### Assignment
Find the word "computer" in the listing; pull out each line holding it.

——————

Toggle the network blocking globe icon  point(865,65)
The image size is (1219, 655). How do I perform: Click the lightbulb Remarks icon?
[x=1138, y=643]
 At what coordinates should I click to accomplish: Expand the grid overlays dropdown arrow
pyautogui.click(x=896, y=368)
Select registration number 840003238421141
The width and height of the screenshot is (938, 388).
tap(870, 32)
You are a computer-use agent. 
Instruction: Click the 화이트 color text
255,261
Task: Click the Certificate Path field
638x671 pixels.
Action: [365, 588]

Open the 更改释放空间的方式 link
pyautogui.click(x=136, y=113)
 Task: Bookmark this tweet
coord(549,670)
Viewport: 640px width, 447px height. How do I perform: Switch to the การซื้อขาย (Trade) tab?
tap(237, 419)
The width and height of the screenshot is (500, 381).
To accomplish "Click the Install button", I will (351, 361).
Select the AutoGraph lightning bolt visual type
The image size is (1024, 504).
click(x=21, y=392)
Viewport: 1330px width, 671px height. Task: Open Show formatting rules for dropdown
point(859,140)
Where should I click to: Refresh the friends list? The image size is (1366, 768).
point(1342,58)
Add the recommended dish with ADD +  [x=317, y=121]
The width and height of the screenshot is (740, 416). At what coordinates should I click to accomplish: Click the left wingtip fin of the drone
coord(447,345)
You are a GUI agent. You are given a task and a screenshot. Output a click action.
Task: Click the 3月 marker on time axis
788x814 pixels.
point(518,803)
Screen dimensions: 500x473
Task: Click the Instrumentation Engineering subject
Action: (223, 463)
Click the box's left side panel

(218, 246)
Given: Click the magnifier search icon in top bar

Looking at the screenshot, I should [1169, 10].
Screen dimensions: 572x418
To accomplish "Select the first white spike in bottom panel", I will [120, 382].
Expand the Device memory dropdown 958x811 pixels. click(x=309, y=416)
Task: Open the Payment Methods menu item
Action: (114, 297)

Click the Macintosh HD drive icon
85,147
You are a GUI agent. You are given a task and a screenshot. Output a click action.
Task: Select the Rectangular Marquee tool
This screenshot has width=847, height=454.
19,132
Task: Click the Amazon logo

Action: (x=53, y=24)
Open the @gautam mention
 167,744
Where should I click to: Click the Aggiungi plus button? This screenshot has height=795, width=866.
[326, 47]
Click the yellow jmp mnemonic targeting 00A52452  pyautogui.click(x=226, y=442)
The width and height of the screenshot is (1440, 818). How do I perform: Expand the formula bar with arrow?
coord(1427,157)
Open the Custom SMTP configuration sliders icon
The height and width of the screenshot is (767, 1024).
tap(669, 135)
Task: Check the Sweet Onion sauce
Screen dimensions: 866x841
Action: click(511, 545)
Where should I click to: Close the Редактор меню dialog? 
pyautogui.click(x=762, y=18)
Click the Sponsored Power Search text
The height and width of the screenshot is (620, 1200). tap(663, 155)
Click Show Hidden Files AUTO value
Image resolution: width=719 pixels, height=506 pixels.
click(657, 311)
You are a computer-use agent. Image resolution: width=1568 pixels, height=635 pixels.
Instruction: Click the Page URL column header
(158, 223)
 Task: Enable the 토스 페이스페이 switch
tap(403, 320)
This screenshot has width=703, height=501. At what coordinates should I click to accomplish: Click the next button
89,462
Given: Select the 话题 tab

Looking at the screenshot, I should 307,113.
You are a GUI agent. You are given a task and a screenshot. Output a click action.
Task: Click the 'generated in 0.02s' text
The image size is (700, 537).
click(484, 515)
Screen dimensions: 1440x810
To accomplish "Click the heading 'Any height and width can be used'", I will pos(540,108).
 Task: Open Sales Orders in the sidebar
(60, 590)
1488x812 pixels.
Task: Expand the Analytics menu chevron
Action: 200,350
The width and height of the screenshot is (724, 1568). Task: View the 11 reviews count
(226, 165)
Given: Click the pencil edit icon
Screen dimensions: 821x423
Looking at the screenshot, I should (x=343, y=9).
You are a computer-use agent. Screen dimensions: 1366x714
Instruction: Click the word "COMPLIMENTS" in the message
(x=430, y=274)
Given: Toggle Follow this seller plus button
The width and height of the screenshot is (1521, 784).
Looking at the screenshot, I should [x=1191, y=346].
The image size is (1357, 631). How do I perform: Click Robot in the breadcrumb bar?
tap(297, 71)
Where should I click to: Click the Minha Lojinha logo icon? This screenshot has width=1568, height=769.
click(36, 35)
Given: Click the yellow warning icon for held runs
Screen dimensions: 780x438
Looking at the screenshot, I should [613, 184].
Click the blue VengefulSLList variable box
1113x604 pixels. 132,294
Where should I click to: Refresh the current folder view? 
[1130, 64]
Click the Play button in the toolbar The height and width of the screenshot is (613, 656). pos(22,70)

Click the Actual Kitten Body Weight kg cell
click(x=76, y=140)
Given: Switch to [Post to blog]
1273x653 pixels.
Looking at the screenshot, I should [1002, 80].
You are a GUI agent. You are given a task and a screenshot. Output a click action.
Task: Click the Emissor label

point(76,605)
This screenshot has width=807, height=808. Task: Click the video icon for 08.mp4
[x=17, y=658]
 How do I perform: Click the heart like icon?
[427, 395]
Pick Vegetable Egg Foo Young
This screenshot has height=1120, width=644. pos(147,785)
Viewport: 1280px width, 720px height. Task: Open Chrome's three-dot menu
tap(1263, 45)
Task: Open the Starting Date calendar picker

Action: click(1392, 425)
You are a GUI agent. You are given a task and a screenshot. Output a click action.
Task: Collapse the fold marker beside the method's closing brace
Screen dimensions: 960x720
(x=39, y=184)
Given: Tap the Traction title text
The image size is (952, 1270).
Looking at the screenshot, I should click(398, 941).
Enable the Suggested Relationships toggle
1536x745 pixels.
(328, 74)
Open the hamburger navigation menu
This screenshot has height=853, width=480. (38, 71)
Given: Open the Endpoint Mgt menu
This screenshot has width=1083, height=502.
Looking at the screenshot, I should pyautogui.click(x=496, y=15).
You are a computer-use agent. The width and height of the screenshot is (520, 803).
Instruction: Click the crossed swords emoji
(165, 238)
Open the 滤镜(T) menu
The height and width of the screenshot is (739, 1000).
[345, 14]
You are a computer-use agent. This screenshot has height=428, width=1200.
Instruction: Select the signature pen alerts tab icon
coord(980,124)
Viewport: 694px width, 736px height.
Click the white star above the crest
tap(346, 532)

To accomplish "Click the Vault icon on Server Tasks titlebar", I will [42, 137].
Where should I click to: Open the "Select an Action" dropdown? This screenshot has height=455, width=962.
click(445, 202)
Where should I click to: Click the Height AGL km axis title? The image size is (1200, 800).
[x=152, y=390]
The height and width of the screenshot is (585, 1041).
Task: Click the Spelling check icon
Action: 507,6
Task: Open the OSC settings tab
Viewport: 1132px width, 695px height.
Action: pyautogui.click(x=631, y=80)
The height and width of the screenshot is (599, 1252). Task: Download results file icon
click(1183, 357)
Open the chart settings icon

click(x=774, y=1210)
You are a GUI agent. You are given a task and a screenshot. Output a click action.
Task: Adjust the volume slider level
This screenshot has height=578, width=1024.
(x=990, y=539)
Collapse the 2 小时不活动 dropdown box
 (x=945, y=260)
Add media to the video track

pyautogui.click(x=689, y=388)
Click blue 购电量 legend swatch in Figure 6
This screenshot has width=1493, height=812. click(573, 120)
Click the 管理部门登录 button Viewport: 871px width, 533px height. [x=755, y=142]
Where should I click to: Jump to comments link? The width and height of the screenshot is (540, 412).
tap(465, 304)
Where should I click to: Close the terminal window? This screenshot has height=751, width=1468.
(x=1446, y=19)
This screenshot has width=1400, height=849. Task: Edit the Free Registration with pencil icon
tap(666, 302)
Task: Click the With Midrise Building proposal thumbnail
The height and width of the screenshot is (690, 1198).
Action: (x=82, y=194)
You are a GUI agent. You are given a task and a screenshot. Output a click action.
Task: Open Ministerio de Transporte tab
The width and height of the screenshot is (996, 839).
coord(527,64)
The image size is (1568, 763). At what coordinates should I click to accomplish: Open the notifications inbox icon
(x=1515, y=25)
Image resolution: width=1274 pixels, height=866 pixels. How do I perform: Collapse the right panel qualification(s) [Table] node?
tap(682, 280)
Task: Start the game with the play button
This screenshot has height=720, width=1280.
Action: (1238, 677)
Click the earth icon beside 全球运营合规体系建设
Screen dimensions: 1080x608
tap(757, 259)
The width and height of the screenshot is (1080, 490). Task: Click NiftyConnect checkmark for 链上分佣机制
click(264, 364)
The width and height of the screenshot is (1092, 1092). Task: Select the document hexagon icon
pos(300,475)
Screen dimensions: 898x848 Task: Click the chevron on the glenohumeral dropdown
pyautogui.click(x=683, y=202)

——————

### Exercise output
You are a computer-use agent. 
You are a computer-use agent. Image resolution: width=1568 pixels, height=635 pixels.
You are a computer-use agent. Screen dimensions: 1366x714
You are a computer-use agent. The width and height of the screenshot is (520, 803).
You are a computer-use agent. This screenshot has height=428, width=1200.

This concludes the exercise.